The team applied a statistical modelling technique to the data, which they did to dampen biases and uncertainties. The various models were run millions of times (yes, millions) to weed out errors and — importantly — to identify the most probable patterns. A signal in the data began to appear starting 76 million years ago, indicating the onset of a persistent decline in non-avian dinosaurs. In every case, “we found evidence for the decline prior to the [asteroid] impact,” said Guillaume Guinot, a co-author of the study and a researcher at Montpellier University.

The slump was linked to the extinction of older, well-established species. It seems that dinosaurs struggled to diversify and that evolutionary novelty was increasingly hard to come by. A big part of the problem had to do with the rise of the Hadrosauridae family, a group that included duck-billed dinosaurs; these animals outcompeted other herbivores, resulting in a lack of diversity, according to the new research. Non-avian dinosaurs were also having to contend with a cooling Earth, a process that began about 100 million years ago.
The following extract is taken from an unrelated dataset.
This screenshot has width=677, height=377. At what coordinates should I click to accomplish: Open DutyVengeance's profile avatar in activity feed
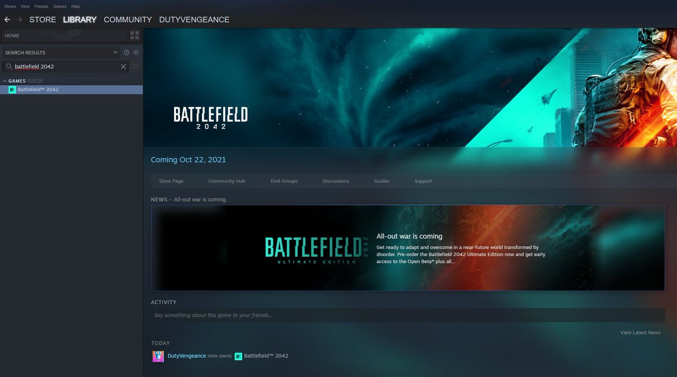pyautogui.click(x=158, y=356)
“It became clear that there were two main factors, first that overall climates were becoming cooler, and this made life harder for the dinosaurs which likely relied on warm temperatures,” Mike Benton, a co-author and paleontologist from the University of Bristol’s School of Earth Sciences, said in the press release. “Then, the loss of herbivores made the ecosystems unstable and prone to [an] extinction cascade. We also found that the longer-lived dinosaur species were more liable to extinction, perhaps reflecting that they could not adapt to the new conditions on Earth.”
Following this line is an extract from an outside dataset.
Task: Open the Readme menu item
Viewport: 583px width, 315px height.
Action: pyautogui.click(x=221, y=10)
To which Guinot added: “[It] became clear that the plant-eating species tended to disappear first, and this made the latest dinosaur ecosystems unstable and liable to collapse if environmental conditions became damaging.”

As the scientists conclude in their paper, the eventual extinction of non-avian dinosaurs “cannot be attributed solely” to the asteroid-induced mass extinction, as long-term processes were already underway that “affected the probability” of dinosaur speciation and extinction prior to the Chicxulub impact event. The scientists admit that the six dinosaur families studied, while well represented in the fossil record, don’t give “a complete picture of the global diversification dynamics for all dinosaurs,” but the new study represents a “step forward in our understanding of the causes of dinosaur extinction,” according to the paper. More fossil evidence will be required to clarify and bolster the new analysis.

This study presents a fascinating scenario of decline, and it speaks to an enduring question: What if the asteroid never killed the dinosaurs? We may never know the answer, but as the new study makes clear, things were never going to be the same for the dinosaurs, with or without that fateful asteroid.